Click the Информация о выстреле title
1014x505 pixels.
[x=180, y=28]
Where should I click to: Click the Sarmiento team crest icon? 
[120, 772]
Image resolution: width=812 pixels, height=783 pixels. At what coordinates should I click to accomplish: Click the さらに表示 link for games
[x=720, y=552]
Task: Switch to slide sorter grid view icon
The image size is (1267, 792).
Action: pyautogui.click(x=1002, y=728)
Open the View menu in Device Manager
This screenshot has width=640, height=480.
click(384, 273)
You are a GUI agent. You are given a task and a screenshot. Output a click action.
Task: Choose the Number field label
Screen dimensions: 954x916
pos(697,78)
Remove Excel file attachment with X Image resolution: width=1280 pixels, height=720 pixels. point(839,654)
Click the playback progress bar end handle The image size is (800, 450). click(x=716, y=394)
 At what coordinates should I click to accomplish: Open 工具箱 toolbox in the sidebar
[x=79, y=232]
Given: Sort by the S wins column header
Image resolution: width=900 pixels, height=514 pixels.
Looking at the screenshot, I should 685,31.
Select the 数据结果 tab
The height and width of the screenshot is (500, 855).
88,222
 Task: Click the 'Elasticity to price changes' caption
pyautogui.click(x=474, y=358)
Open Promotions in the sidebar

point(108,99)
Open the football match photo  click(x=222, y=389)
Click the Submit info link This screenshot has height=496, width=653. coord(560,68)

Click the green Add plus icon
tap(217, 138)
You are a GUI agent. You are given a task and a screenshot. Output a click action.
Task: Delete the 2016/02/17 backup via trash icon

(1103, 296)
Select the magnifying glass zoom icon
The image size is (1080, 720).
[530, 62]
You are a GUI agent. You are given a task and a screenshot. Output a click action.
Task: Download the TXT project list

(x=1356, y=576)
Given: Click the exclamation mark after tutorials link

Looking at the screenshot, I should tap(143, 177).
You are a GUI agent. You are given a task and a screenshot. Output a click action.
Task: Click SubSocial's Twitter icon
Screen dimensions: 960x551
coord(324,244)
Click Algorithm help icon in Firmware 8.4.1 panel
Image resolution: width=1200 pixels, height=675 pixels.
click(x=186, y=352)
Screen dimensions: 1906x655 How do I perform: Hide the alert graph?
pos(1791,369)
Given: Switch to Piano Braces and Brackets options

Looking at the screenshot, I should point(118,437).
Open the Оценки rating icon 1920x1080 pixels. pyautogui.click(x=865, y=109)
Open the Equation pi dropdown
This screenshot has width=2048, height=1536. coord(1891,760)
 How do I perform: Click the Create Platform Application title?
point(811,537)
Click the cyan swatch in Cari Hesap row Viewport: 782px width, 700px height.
==================================================
Set out each line of the entries above as a numbered list, omitting any blank lines.

1. Click the Информация о выстреле title
2. 1014x505 pixels.
3. [x=180, y=28]
4. Where should I click to: Click the Sarmiento team crest icon? 
5. [120, 772]
6. Image resolution: width=812 pixels, height=783 pixels. At what coordinates should I click to accomplish: Click the さらに表示 link for games
7. [x=720, y=552]
8. Task: Switch to slide sorter grid view icon
9. The image size is (1267, 792).
10. Action: pyautogui.click(x=1002, y=728)
11. Open the View menu in Device Manager
12. This screenshot has width=640, height=480.
13. click(384, 273)
14. You are a GUI agent. You are given a task and a screenshot. Output a click action.
15. Task: Choose the Number field label
16. Screen dimensions: 954x916
17. pos(697,78)
18. Remove Excel file attachment with X Image resolution: width=1280 pixels, height=720 pixels. point(839,654)
19. Click the playback progress bar end handle The image size is (800, 450). click(x=716, y=394)
20.  At what coordinates should I click to accomplish: Open 工具箱 toolbox in the sidebar
21. [x=79, y=232]
22. Given: Sort by the S wins column header
23. Image resolution: width=900 pixels, height=514 pixels.
24. Looking at the screenshot, I should 685,31.
25. Select the 数据结果 tab
26. The height and width of the screenshot is (500, 855).
27. 88,222
28.  Task: Click the 'Elasticity to price changes' caption
29. pyautogui.click(x=474, y=358)
30. Open Promotions in the sidebar
31. point(108,99)
32. Open the football match photo  click(x=222, y=389)
33. Click the Submit info link This screenshot has height=496, width=653. coord(560,68)
34. Click the green Add plus icon
35. tap(217, 138)
36. You are a GUI agent. You are given a task and a screenshot. Output a click action.
37. Task: Delete the 2016/02/17 backup via trash icon
38. (1103, 296)
39. Select the magnifying glass zoom icon
40. The image size is (1080, 720).
41. [530, 62]
42. You are a GUI agent. You are given a task and a screenshot. Output a click action.
43. Task: Download the TXT project list
44. (x=1356, y=576)
45. Given: Click the exclamation mark after tutorials link
46. Looking at the screenshot, I should tap(143, 177).
47. You are a GUI agent. You are given a task and a screenshot. Output a click action.
48. Task: Click SubSocial's Twitter icon
49. Screen dimensions: 960x551
50. coord(324,244)
51. Click Algorithm help icon in Firmware 8.4.1 panel
52. Image resolution: width=1200 pixels, height=675 pixels.
53. click(x=186, y=352)
54. Screen dimensions: 1906x655 How do I perform: Hide the alert graph?
55. pos(1791,369)
56. Given: Switch to Piano Braces and Brackets options
57. Looking at the screenshot, I should point(118,437).
58. Open the Оценки rating icon 1920x1080 pixels. pyautogui.click(x=865, y=109)
59. Open the Equation pi dropdown
60. This screenshot has width=2048, height=1536. coord(1891,760)
61.  How do I perform: Click the Create Platform Application title?
62. point(811,537)
63. Click the cyan swatch in Cari Hesap row Viewport: 782px width, 700px height.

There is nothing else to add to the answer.